Review focuses on documentation. This includes policies, standards, and procedures. Policies define the goal, standards describe how the goal is met, and procedures outline the steps. One common issue is relying on external documentation, like an open-source guide, instead of maintaining internal policies and standards. That is not sufficient on its own.
Inspect is checking system configurations and technical components directly. This is a “trust but verify” step. If documentation says MFA is required, inspection confirms it is implemented, configured correctly, and applied across the environment.
Observe is watching a process take place. This could include reviewing logs or adding a new user. If observing in real time is not practical, the process should be walked through step by step. The goal is to confirm that processes are carried out as defined.
Interview is speaking with personnel responsible for the system. This often reveals how work is actually done, including gaps not reflected in documentation. The focus is whether policies, standards, and procedures are being followed or bypassed.
No single method is enough on its own. Documentation without implementation does not hold up. Configurations without defined processes do not hold up. If interviews or observations do not match what is documented, that raises concerns. Valid evidence comes from consistency across all four: what is defined, what is implemented, what is demonstrated, and what is actually happening in practice.
CCSS uses three levels to show how a system meets the Standard: Level 1, Level 2, and Level 3. Each level builds on the one before it. A system is certified at a level based on the requirements it meets across all applicable aspects. To achieve a higher level, the system must meet that level’s requirements in addition to the requirements from the lower levels.
Level 1 establishes the foundation for key material management. At this level, controls are defined, processes are documented, and there is evidence that those processes are followed. This includes core controls across the key lifecycle such as generation, storage, access, and usage, along with supporting documentation and operational evidence. Level 1 shows that key material management is structured, implemented, and operating in practice.
Level 2 builds on Level 1 by strengthening how controls are enforced. Controls are applied more consistently across the environment. Additional requirements expand coverage across the key lifecycle. Level 2 includes all Level 1 requirements.

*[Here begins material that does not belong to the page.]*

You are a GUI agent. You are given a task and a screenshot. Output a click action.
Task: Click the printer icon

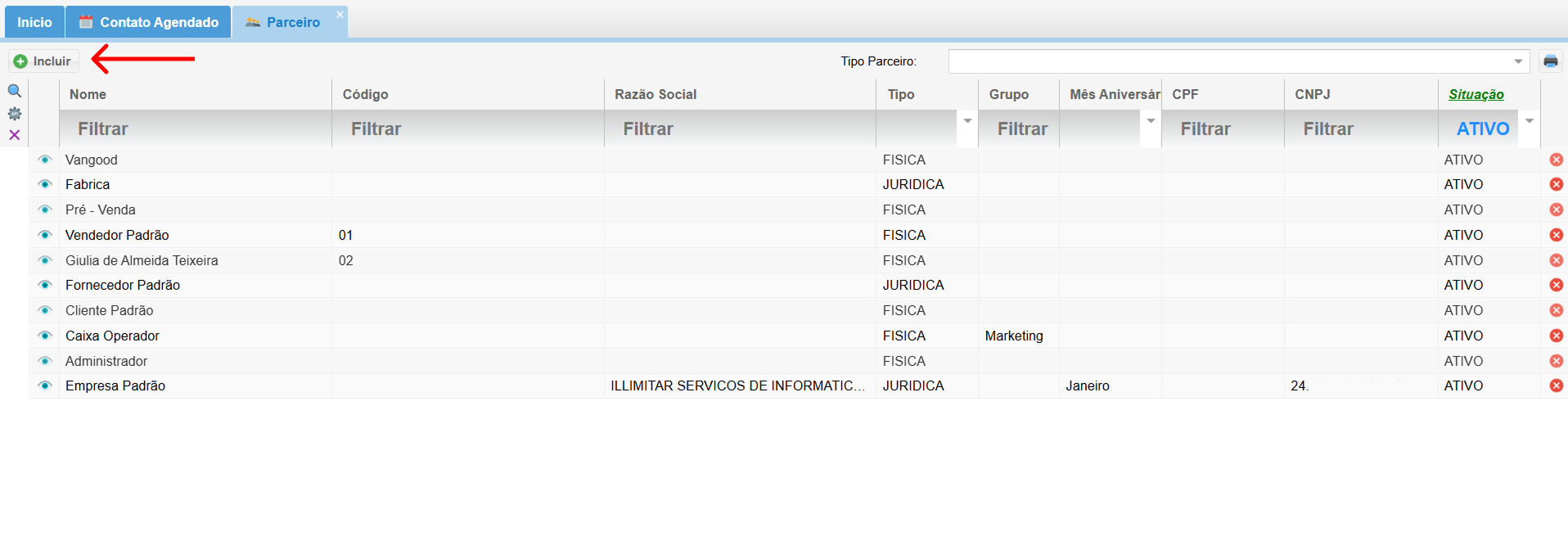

Level 3 builds on Levels 1 and 2 and reflects a high level of operational maturity. Controls are consistently applied across the full key lifecycle, with stronger technical safeguards in place to protect key material. Processes are repeatable and hold up under normal operations and stress scenarios. Risk from single points of failure or compromise is reduced. Level 3 includes all requirements from Levels 1 and 2.
Each level is assessed through an audit. A system either meets the requirements for a level or it does not. The levels are cumulative, so moving up means meeting more requirements and applying controls with greater consistency across the system.